Der dritte Big-Player unter den GDS, Sabre, setzt im touristischen Bereich auf die Buchungsplattform „Shop Holidays“ inklusive Merlin, mit der direkten Verbindung zu mehr als 220 Anbietern. Mit Marti Reisen (neun Reisebüros in Wien, Wr. Neustadt, St. Pölten und Graz) ist heuer der Einstieg in den österreichischen Markt gelungen, an der Dominanz von Amadeus und Travelport wird sich langfristig aber kaum etwas ändern.
Dasselbe gilt für den Flugbereich. Offizielle Marktanteile werden nicht genannt, aber Amadeus gilt hier als unangefochtene Nummer 1, wobei sich Travelport als Nummer 2 laut Rudolf Mertl „in einer guten Position“ befindet, die mithilfe der graphischen Oberfläche „Smartpoint“ weiter verbessert werden soll.
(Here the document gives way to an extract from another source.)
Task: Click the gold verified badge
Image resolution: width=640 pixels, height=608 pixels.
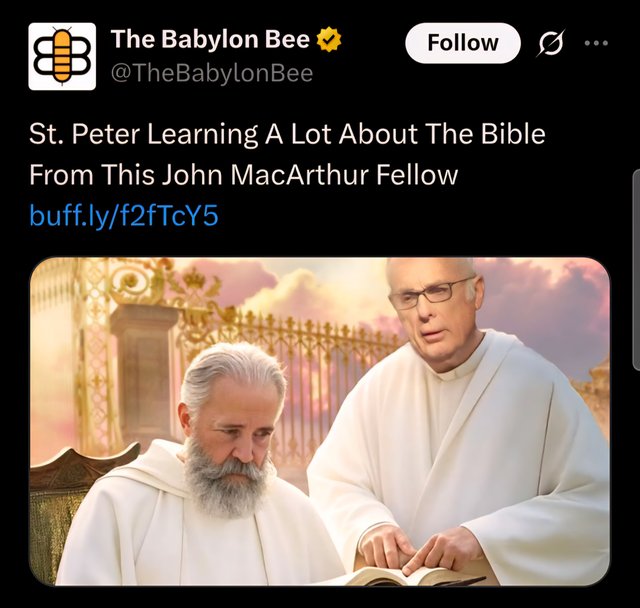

Die Umstellung von Verkehrsbüro/Ruefa auf die Nachfolgetechnologie von Focalpoint wird mit November abgeschlossen sein, bei Kuoni ist dies bereits geschehen.
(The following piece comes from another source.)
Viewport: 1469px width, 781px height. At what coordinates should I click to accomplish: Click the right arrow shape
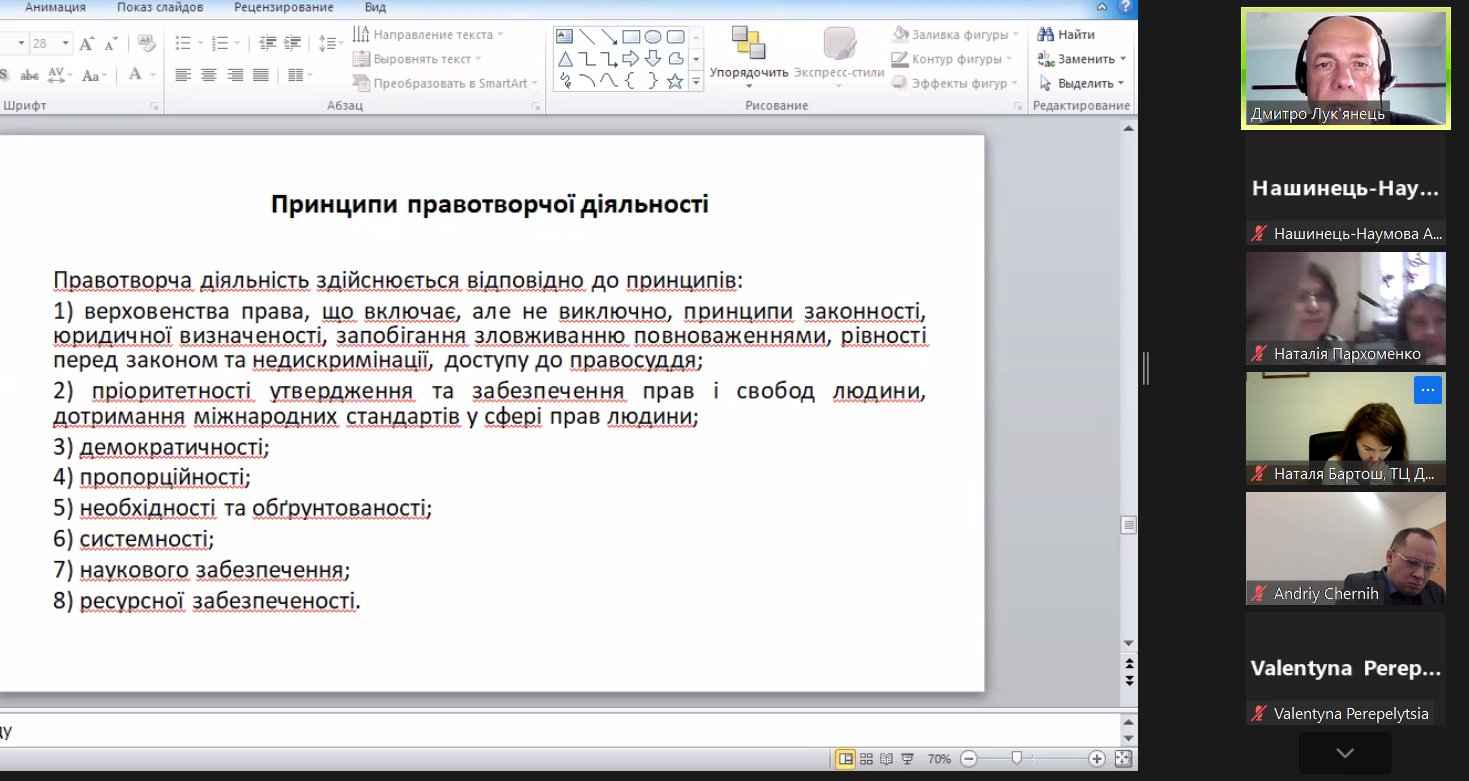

Als großen Vorteil von Travelport in Österreich nennt Simon Ferguson die „starke lokale Unterstützung für unsere Kunden.“ Immerhin sind bei Travelport Austria über 40 MitarbeiterInnen beschäftigt. Befürchtungen, dass es durch die vor einem Jahr erfolgte Übernahme durch den US-Konzern zu einer Ausdünnung des Österreich-Teams kommen könnte, haben sich nicht bestätigt. Das Gegenteil war der Fall: der Help-Desk mit seinem großen lokalen Know-How wurde sogar um einen Mitarbeiter aufgestockt.